RECORDS PROVIDED:
....................

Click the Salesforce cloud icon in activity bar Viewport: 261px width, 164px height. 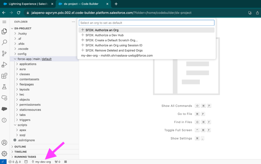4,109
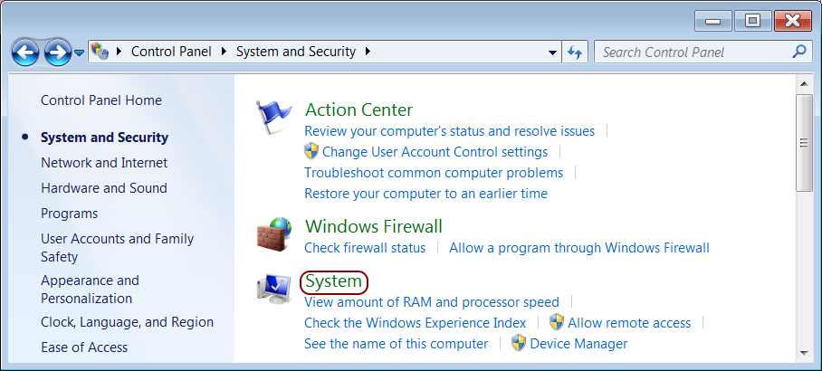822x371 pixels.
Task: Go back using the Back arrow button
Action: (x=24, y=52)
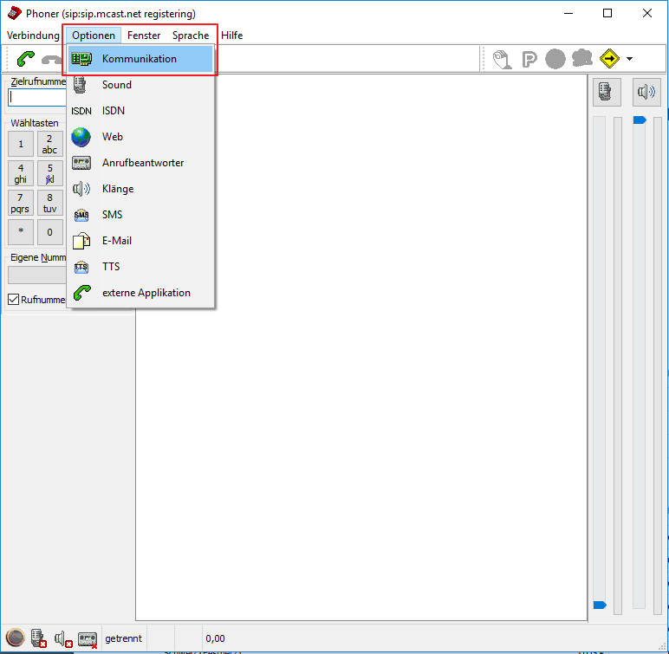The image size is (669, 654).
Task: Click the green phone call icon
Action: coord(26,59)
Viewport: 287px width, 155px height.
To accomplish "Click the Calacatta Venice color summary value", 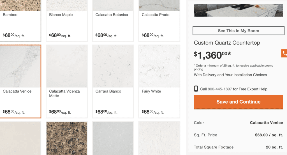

....................

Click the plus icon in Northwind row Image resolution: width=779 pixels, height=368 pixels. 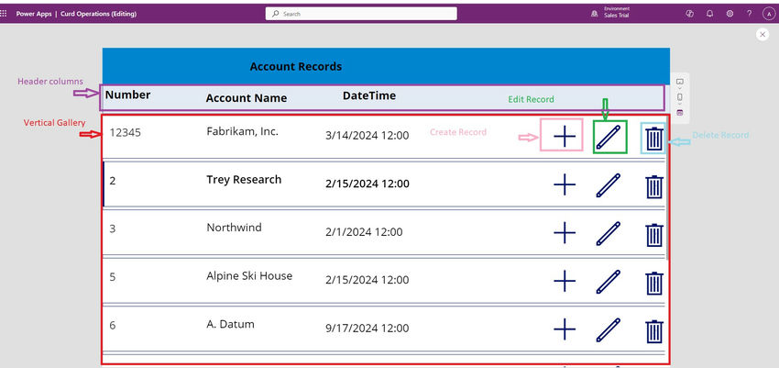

....................

Recast the listing above as a Markdown table with a "Row" column and a "Text" column, covering only the lines from the one with "Viewport: 287px width, 155px height." to the one with "the Calacatta Venice", both included. Skip blank lines and leave the pictures out.

RESPONSE TO THE EXERCISE:
| Row | Text |
|---|---|
| 1 | Viewport: 287px width, 155px height. |
| 2 | To accomplish "Click the Calacatta Venice color summary value",  |